* _Aim of the exercise_: Your task is to quote the records from their first line through the line containing "Тамос бо мо (27, 2563)", with nothing added or left out.

Items from a data source:
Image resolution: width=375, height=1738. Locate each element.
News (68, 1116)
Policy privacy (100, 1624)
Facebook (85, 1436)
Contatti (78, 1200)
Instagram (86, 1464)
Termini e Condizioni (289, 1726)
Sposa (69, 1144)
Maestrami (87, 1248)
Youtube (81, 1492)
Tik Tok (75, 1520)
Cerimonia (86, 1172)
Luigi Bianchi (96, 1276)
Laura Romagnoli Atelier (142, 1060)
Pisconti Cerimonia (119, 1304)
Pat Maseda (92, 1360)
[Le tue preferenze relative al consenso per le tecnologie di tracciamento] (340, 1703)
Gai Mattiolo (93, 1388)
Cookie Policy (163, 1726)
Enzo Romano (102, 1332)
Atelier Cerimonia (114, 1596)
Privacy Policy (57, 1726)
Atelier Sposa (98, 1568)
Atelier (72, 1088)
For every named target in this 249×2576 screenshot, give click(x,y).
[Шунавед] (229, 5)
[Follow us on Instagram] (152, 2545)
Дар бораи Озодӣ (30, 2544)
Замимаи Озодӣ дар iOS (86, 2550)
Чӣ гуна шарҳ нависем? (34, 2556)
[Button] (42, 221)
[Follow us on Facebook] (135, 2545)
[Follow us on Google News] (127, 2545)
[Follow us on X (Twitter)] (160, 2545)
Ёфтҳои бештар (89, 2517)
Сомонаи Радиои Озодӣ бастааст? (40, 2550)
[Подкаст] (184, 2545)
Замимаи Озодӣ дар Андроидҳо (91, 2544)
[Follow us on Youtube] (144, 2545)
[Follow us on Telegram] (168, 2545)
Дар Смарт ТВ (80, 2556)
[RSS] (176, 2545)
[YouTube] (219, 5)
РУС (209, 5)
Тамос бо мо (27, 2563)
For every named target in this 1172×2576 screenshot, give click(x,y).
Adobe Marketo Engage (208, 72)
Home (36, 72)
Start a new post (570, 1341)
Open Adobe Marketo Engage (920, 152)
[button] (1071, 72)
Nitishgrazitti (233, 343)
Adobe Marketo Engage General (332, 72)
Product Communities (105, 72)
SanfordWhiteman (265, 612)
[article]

* _Result of this task_:
Image resolution: width=375, height=1738. Locate each element.
News (68, 1116)
Policy privacy (100, 1624)
Facebook (85, 1436)
Contatti (78, 1200)
Instagram (86, 1464)
Termini e Condizioni (289, 1726)
Sposa (69, 1144)
Maestrami (87, 1248)
Youtube (81, 1492)
Tik Tok (75, 1520)
Cerimonia (86, 1172)
Luigi Bianchi (96, 1276)
Laura Romagnoli Atelier (142, 1060)
Pisconti Cerimonia (119, 1304)
Pat Maseda (92, 1360)
[Le tue preferenze relative al consenso per le tecnologie di tracciamento] (340, 1703)
Gai Mattiolo (93, 1388)
Cookie Policy (163, 1726)
Enzo Romano (102, 1332)
Atelier Cerimonia (114, 1596)
Privacy Policy (57, 1726)
Atelier Sposa (98, 1568)
Atelier (72, 1088)
For every named target in this 249×2576 screenshot, give click(x,y).
[Шунавед] (229, 5)
[Follow us on Instagram] (152, 2545)
Дар бораи Озодӣ (30, 2544)
Замимаи Озодӣ дар iOS (86, 2550)
Чӣ гуна шарҳ нависем? (34, 2556)
[Button] (42, 221)
[Follow us on Facebook] (135, 2545)
[Follow us on Google News] (127, 2545)
[Follow us on X (Twitter)] (160, 2545)
Ёфтҳои бештар (89, 2517)
Сомонаи Радиои Озодӣ бастааст? (40, 2550)
[Подкаст] (184, 2545)
Замимаи Озодӣ дар Андроидҳо (91, 2544)
[Follow us on Youtube] (144, 2545)
[Follow us on Telegram] (168, 2545)
Дар Смарт ТВ (80, 2556)
[RSS] (176, 2545)
[YouTube] (219, 5)
РУС (209, 5)
Тамос бо мо (27, 2563)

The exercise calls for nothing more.